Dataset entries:
- - -
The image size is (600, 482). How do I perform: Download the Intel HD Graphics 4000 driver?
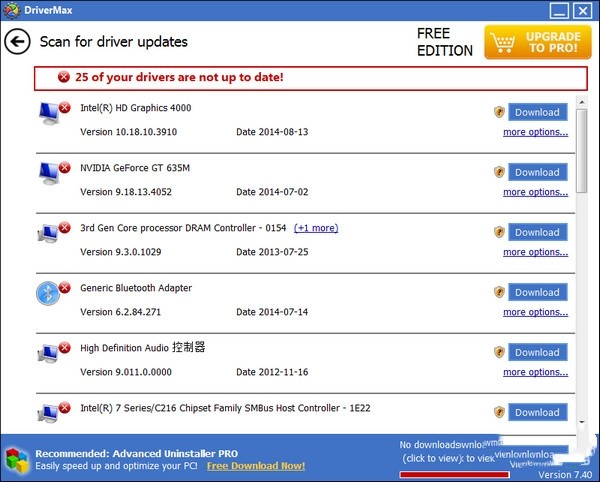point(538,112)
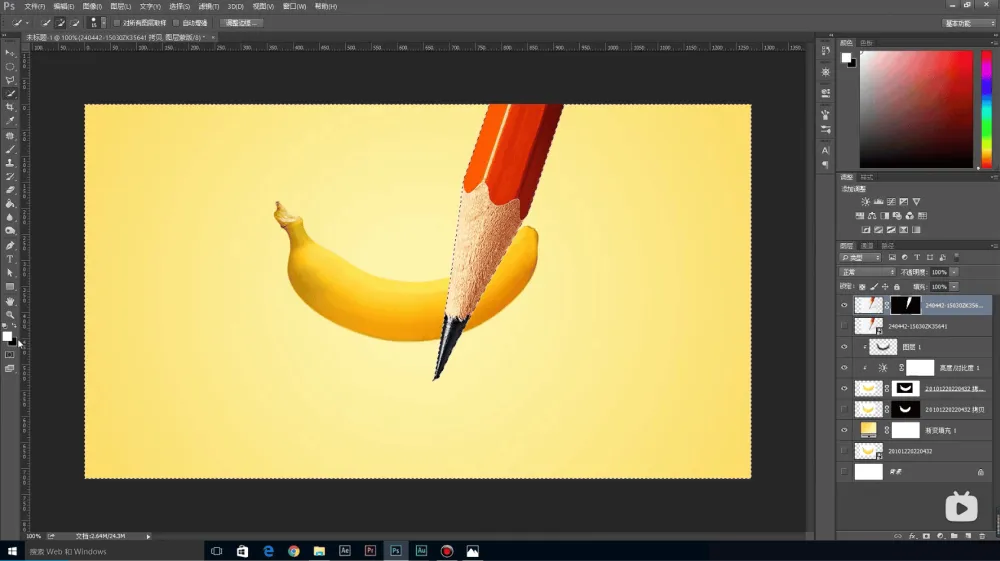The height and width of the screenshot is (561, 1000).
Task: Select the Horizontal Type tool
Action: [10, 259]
- - -
#### Exercise:
Write every line above out again exactly; pictures do not belong in the copy.

#### Result for this exercise:
The image size is (600, 482). How do I perform: Download the Intel HD Graphics 4000 driver?
point(538,112)
The height and width of the screenshot is (561, 1000).
Task: Select the Horizontal Type tool
Action: [10, 259]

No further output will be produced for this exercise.